THE SUPERVISION OF CONVENTS ON THE INDUSTRIAL SIDE.
[To THE EDITOR OF THE "SPECTATOR."]
SIR,—In your issue of September 23rd (p. 415) you speak with approval of Miss E. Mary Young's "vigorous and timely plea for the supervision of monasteries and convents in this country on their industrial side" in the Times of Saturday, September 16th. As resident in France, and having taken the opportunity of following the question in the reports of the Parliamentary discussions and in the Press, I shall be glad if you can find room for the following observations.
The case instanced by Miss Young was qualified ten days later by Mr. W. S. Lilly, also in a letter to the Times, as looking "rather dubious." Unfortunately, the qualification very typical would seem to be more appropriate. That such cases as the story of the monastery at Caen are by no means exceptional any one who cares to do so can verify for himself by referring to the official reports of the discussion in the Chambre des Deputes, as recorded verbatim in the Journal Officiel of the last Parliamentary Session. This discussion was occasioned by the "recent terrible revelations of the French Law Courts," already alluded to in May of this year in the Times by Mr. T L. Corbett, M.P., who also cites illuminating evidence quoted from the report of the Bishop of Nancy.
No one who has read the official reports published in France regarding the state of affairs prevalent in the so-called charitable institutions of the religious Orders, now in great number expelled from the country, can fail to contemplate without alarm and concern the transference of so many of them to England, and that under the unique condition of their being subject to no inspection whatever. It needs but to ascertain what has taken place under a system of, at least, nominal inspection to conclude what will occur when not even nominal inspection is imposed.

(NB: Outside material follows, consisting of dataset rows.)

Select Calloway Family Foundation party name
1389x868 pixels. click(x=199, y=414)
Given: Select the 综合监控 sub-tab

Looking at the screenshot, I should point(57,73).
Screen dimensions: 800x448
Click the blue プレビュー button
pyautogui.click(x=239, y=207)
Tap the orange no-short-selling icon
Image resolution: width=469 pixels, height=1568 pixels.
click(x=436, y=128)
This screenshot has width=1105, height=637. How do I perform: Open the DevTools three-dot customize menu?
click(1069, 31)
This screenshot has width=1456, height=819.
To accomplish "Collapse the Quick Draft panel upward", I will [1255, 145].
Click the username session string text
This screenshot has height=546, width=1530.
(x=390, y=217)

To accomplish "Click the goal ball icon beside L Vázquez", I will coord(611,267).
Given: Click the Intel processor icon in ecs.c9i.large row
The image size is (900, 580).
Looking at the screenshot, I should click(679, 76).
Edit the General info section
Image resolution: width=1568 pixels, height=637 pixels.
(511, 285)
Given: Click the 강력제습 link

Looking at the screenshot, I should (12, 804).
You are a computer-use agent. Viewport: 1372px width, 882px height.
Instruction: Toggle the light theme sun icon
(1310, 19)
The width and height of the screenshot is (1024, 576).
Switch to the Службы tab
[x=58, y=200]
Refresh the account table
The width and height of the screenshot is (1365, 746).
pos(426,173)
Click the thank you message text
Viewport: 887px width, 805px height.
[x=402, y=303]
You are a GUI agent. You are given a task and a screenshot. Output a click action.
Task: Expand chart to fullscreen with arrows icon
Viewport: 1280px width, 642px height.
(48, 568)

In the monastery at Caen "those over school age were em-
ployed in sewing often for 13 or 14 hours a day." This is sad ; but there is sadder still, as many children are taken into the convents at a much more tender age, and are employed in sewing from the very first, the fact of their being under school age being altogether ignored. Thus, the well-known organ, Le Mafia, in its issues of November 2nd and 18th last, publishes with regard to the orphanage of La Providence at Aix, in Provence, the depositions of witnesses examined by its special correspondent. One of these witnesses states that she was placed in the convent when she was five years old, together with her two sisters, the younger of whom was only three years old. They were at once taken to the workshop, where each of them was set to some sewing, and upon the slightest accident, such as breaking their needles, were cruelly beaten. "There was no torture that we had not to suffer," continues the witness, and— besides the cruel beatings, and the evidently favourite punish- ment of being forced to lick crosses on the floor—she speaks Of their being compelled to lick filth, to eat the bad food they had vomited, to stay kneeling with outstretched arms ; of their having pailfuls of cold water thrown over them in the yard even in winter ; of their being rapped over the knuckles with hard metre-measures when they found it difficult to sew, because their hands were chapped and covered with chilblains, of their being kicked until they recovered consciousness, when they had fainted, which often happened; and, in a word, of other maltreatment which space and decency forbid us to detail here. The same and other witnesses deposed to the fact that nursing was withheld until the patients were nearly dying, and that nearly all taken to the hospital died there within a few days, if not hours ; and appalling is the harvest reaped by death, as shown by a list of the most conspicuous cases. As long ago as November' 1890, a Member of the Chamber of Deputies put on record the futility of inspection as carried out up to that time by the French Government, by exposing the methods of evasion resorted to by the Superiors of the institutions in question, which successfully reduced the inspector's visit to a mere farce. Hence the absolute necessity of a rigid enforcement of inspection on a system precluding the possibility of deception.
I have not spoken of the after sufferings of those who
survive such years of martyrdom, when with shattered health they are turned out on to the streets, resourceless, both materially and otherwise, to meet a world of which they know less than nothing. For the present let it suffice to plead their cause also by appealing to all those who will listen, as others have listened before—and listening have come to the rescue—to the "cry of the children," who
"Are weeping in the playtime of the others In the country of the free."
—I am, Sir, &c., M. C. DAWES.
26 Rue de Marignan, Boulogne-sur-Mer.
[Whether all the allegations made in regard to the treat- ment of the labouring children in the French convents are true we cannot, of course, say. We should, however, expect a good deal of exaggeration. Be this as it may, it seems to us that we ought to insist that a real, and not nominal, inspection shall be applied here to all religious houses which employ child labour. The convents should welcome such inspection. Since it will be carried out by women, it will involve no interference with the rights of conscience.— ED. Spectator.]